═══ Trecho apresentado
Em Cabul, correm rumores de que Washington havia sugerido ao Presidente Ashraf Ghani que renunciasse, abrindo caminho a um cessar-fogo e à criação de um governo provisório.
Oficialmente, o que se sabe é que o Secretário de Estado Antony Blinken e o chefe do Pentágono Lloyd Austin prometeram a Ghani "continuarem comprometidos" com a segurança do Afeganistão.
Há informações de que o Pentágono planeja reenviar ao Afeganistão tropas de 3.000 homens, entre eles fuzileiros navais, além de outros 4.000 à região, para evacuar a Embaixada dos Estados Unidos e cidadãos norte-americanos que ainda estejam em Cabul.
A suposta oferta a Ghani, na verdade, teve origem em Doha – e veio de pessoas ligadas a Ghani, segundo confirmado por mim junto a fontes diplomáticas.
A delegação de Cabul, liderada por Abdullah Abdullah, presidente de algo chamado Alto Conselho para a Reconciliação Nacional, com mediação de Catar, ofereceu ao Talibã um acordo de divisão de poder, contanto que eles ponham fim ao ataque. Não há menção à renúncia de Ghani que, para o Talibã, é a condição número um para qualquer negociação.
A troica ampliada, em Doha, vem trabalhando sem parar. Os Estados Unidos têm o objeto inamovível Zalmay Khalilzad que, na década de 2000, era conhecido pelo apelido jocoso de o "afegão de Bush". Os paquistaneses têm o enviado especial Muhammad Sadiq e o embaixador em Cabul, Mansoor Khan.
Os russos têm o enviado do Kremlin ao Afeganistão, Zamir Cabulov. E os chineses têm um novo enviado ao Afeganistão, Xiao Yong.
Rússia-China-Paquistão, nas negociações, vêm seguindo o quadro de referência da Organização de Cooperação de Xangai (OCX): os três países são membros permanentes. Eles colocam ênfase em um governo de transição, na divisão do poder e no reconhecimento do Talibã como uma força política legítima.
══════
═══ Registros listados
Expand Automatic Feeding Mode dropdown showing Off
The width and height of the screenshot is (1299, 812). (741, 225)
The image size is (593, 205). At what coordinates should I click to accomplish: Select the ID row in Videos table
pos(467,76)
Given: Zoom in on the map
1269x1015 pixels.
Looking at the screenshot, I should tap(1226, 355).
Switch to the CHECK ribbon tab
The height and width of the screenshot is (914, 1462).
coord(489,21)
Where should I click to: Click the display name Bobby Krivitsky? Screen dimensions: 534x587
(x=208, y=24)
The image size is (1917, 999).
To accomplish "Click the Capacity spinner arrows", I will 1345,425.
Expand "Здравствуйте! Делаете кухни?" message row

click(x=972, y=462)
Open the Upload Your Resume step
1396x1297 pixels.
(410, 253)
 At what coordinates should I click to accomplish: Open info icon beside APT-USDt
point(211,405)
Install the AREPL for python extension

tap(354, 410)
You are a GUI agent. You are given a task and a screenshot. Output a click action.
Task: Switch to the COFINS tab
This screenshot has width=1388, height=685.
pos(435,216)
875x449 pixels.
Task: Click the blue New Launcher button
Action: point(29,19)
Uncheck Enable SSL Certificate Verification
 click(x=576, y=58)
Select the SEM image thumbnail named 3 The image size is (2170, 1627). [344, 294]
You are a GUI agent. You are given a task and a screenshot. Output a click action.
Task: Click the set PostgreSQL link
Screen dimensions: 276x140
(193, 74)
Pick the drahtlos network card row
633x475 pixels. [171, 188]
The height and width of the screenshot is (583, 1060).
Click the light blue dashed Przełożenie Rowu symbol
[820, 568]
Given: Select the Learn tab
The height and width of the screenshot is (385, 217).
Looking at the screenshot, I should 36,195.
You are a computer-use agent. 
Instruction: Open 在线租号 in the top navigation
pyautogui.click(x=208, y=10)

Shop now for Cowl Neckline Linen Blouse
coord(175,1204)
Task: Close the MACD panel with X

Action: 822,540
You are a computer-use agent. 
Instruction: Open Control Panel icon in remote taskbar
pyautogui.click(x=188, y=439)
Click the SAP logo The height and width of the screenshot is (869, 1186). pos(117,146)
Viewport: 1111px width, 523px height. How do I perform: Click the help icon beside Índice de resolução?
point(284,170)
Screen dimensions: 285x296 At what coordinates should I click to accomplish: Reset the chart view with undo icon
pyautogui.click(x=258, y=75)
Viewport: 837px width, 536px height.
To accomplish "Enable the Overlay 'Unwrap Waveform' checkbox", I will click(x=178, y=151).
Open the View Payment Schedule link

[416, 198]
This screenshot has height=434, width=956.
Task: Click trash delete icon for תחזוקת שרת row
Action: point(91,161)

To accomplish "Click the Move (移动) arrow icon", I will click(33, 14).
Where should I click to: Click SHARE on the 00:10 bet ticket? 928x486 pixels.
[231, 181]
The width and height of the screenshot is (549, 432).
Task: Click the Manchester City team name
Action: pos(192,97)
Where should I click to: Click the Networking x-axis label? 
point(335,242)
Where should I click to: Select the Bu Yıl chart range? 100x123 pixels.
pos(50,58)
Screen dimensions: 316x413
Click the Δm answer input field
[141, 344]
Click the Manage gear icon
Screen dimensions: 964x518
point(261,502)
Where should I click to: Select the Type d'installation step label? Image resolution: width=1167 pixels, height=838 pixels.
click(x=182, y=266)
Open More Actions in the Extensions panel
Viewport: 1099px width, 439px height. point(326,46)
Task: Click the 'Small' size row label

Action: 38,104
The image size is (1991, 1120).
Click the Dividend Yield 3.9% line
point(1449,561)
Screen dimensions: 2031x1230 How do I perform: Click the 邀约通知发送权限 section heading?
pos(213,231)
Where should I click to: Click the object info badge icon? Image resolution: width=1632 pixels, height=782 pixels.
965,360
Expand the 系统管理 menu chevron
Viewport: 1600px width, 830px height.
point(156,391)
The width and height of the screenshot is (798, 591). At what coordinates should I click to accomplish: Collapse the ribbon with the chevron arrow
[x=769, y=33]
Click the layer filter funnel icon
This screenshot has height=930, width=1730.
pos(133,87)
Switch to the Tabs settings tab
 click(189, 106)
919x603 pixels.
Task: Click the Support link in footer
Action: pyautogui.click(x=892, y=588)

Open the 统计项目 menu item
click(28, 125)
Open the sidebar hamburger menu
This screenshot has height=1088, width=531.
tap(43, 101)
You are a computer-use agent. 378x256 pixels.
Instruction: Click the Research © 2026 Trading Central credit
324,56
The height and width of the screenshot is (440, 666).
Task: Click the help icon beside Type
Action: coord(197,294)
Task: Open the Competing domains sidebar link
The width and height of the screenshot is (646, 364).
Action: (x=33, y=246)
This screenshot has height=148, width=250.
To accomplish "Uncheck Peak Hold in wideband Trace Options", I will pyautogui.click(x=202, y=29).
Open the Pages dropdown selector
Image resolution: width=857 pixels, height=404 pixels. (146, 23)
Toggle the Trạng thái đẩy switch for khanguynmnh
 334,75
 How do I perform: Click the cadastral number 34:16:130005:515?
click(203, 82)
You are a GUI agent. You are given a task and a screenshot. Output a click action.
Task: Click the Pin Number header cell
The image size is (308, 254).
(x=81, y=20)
══════
▶ [Exercício escrito A]: No trecho sobre o Afeganistão, quem são as pessoas que cada país tem na troica ampliada em Doha? Indique-as todas com o respectivo país.
▶ [Exercício escrito B]: Retome o trecho sobre o Afeganistão e dê continuidade ao texto a partir de onde ele termina.
Os registros provêm de uma fonte diferente.

▶ [Resposta A]:
Estados Unidos: Zalmay Khalilzad
Paquistão: Muhammad Sadiq (enviado especial) e Mansoor Khan (embaixador em Cabul)
Rússia: Zamir Cabulov
China: Xiao Yong

▶ [Resposta B]:
Alguns diplomatas já insinuam que, caso consigam derrubar Ghani em Cabul, quaisquer que sejam os meios, os talibãs serão reconhecidos por Pequim como os governantes legítimos do Afeganistão - algo que criará uma nova e incendiária frente política na confrontação com Washington.
Nas atuais circunstâncias, Pequim vem apenas incentivando o Talibã a firmar um acordo de paz com Cabul.
A charada pashtun
O primeiro-ministro paquistanês Imran Khan não mediu palavras ao entrar briga. Ele confirmou que as lideranças do Talibã disseram a ele que não haverá negociação com Ghani no poder – mesmo depois de ele ter tentado persuadir os talibãs a tentarem um acordo de paz.
Khan acusou Washington de só ver o Paquistão como "útil" quando se trata de pressionar Islamabad a usar sua influência sobre o Talibã para negociar um acordo – sem levar em conta a "bagunça" que os americanos deixam atrás de si.
Khan, mais uma vez, disse que "deixou muito claro" que não haverá bases militares americanas no Paquistão.
Aqui vai uma ótima análise de o quão difícil é para Khan e para Islamabad explicar para o Ocidente, e também para o Sul Global, o complexo envolvimento do Paquistão com o Afeganistão.
Os pontos principais são bastante claros:
1. O Paquistão quer um acordo com divisão de poder, e vem fazendo todo o possível para alcançá-lo em Doha, com a troica ampliada.
2. Uma tomada do poder pelo Talibã levará a uma nova leva de refugiados e pode incentivar jihadis de tipo al-Qaeda, TTP (o Talibã paquistanês) e ISIS-Khorasan a desestabilizarem o Paquistão.
3. Foram os Estados Unidos que legitimaram o Talibã ao firmar com eles um acordo durante o governo Trump.
4. E, em razão da retirada caótica, os americanos viram diminuída sua influência - e a do Paquistão - sobre o Talibã.
O problema é que Islamabad simplesmente não consegue passar essas mensagens.
E há também algumas decisões estarrecedoras. Tome-se a fronteira Afeganistão-Paquistão entre Chaman (no Baloquistão paquistanês) e Spin Boldak (no Afeganistão).
Os paquistaneses fecharam seu lado da fronteira. A cada dia, dezenas de milhares de pessoas, em sua imensa maioria pashtuns e baloques de ambos os lados, cruzam a fronteira, indo e vindo, seguindo um mega-comboio de caminhões que transportam mercadorias do porto de Karachi até o Afeganistão, que não tem saída para o mar. O fechamento de uma fronteira comercial de tamanha vitalidade é uma proposta insustentável.
Tudo o que foi dito acima leva ao que pode ser visto como o problema supremo: o que fazer com o Pashtunistão?
O cerne absoluto da questão, quando se trata do envolvimento paquistanês no Afeganistão e da interferência afegã nas áreas tribais paquistanesas é a criação totalmente artificial do Império Britânico, a Linha Durand.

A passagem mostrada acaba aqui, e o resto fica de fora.